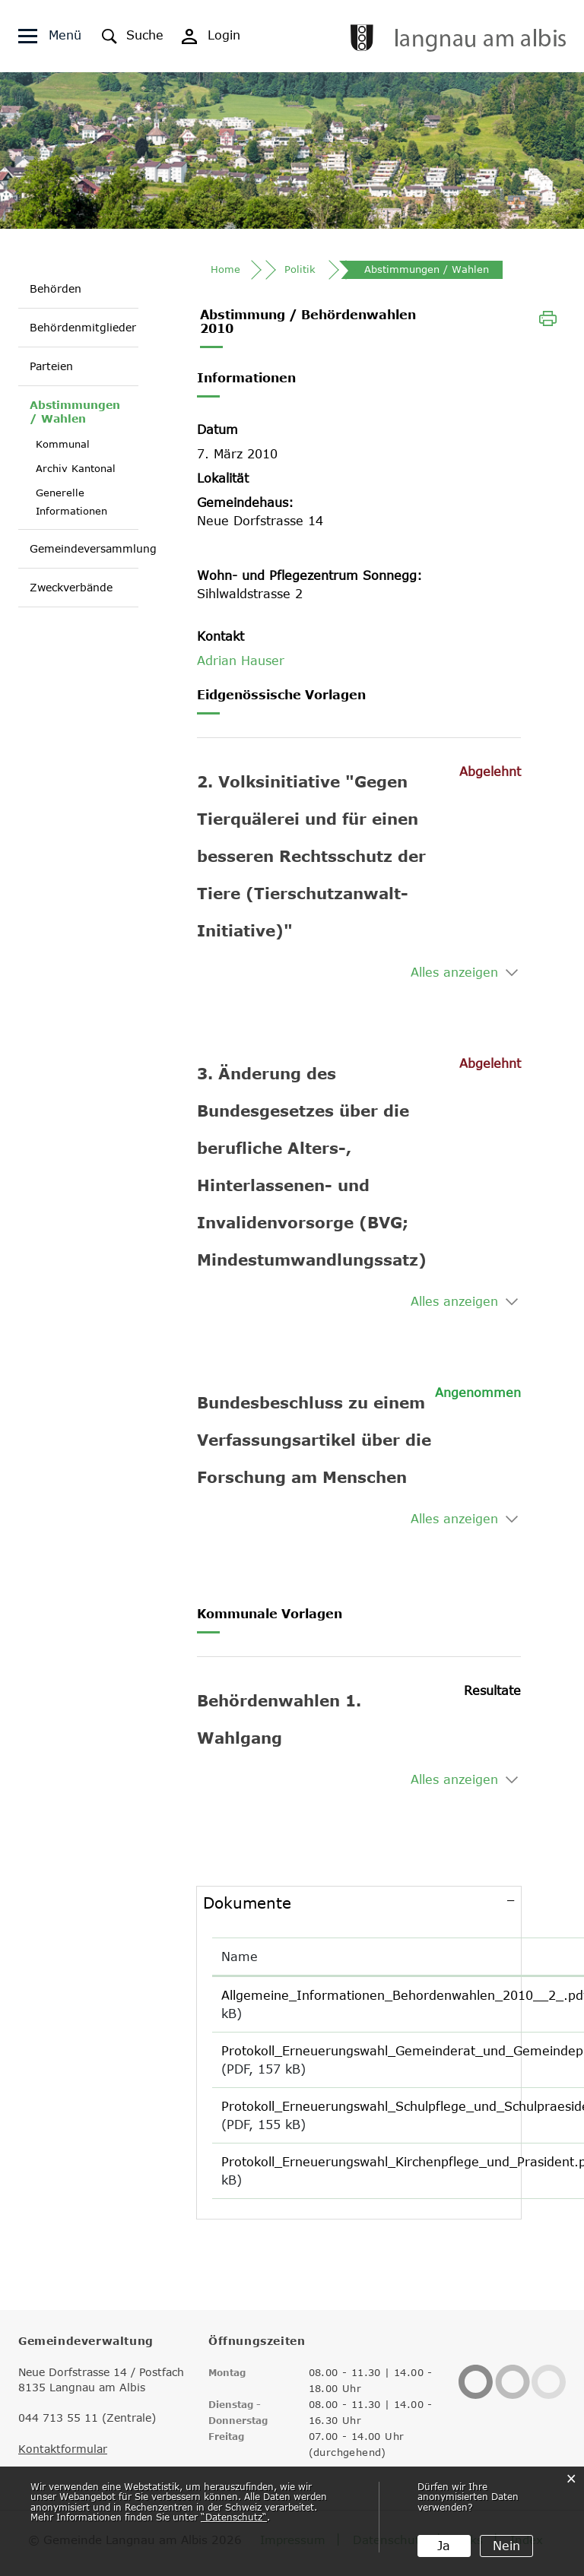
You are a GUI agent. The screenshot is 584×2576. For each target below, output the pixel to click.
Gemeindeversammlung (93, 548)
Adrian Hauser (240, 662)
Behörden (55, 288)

--

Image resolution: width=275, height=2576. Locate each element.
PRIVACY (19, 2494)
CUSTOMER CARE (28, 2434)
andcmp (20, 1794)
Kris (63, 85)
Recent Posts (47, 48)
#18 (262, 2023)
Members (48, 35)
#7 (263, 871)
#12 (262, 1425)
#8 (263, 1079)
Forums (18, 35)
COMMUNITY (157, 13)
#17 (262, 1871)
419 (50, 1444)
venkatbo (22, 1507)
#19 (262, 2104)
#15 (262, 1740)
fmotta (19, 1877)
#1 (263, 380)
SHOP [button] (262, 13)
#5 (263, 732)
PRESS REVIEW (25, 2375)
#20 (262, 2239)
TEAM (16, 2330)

Direction: Reproduce the material above word for word, beginning at the line that contains "COMMUNITY (157, 13)" and stopping after the line that contains "TEAM (16, 2330)".

Worked answer:
COMMUNITY (157, 13)
#17 (262, 1871)
419 (50, 1444)
venkatbo (22, 1507)
#19 (262, 2104)
#15 (262, 1740)
fmotta (19, 1877)
#1 (263, 380)
SHOP [button] (262, 13)
#5 (263, 732)
PRESS REVIEW (25, 2375)
#20 (262, 2239)
TEAM (16, 2330)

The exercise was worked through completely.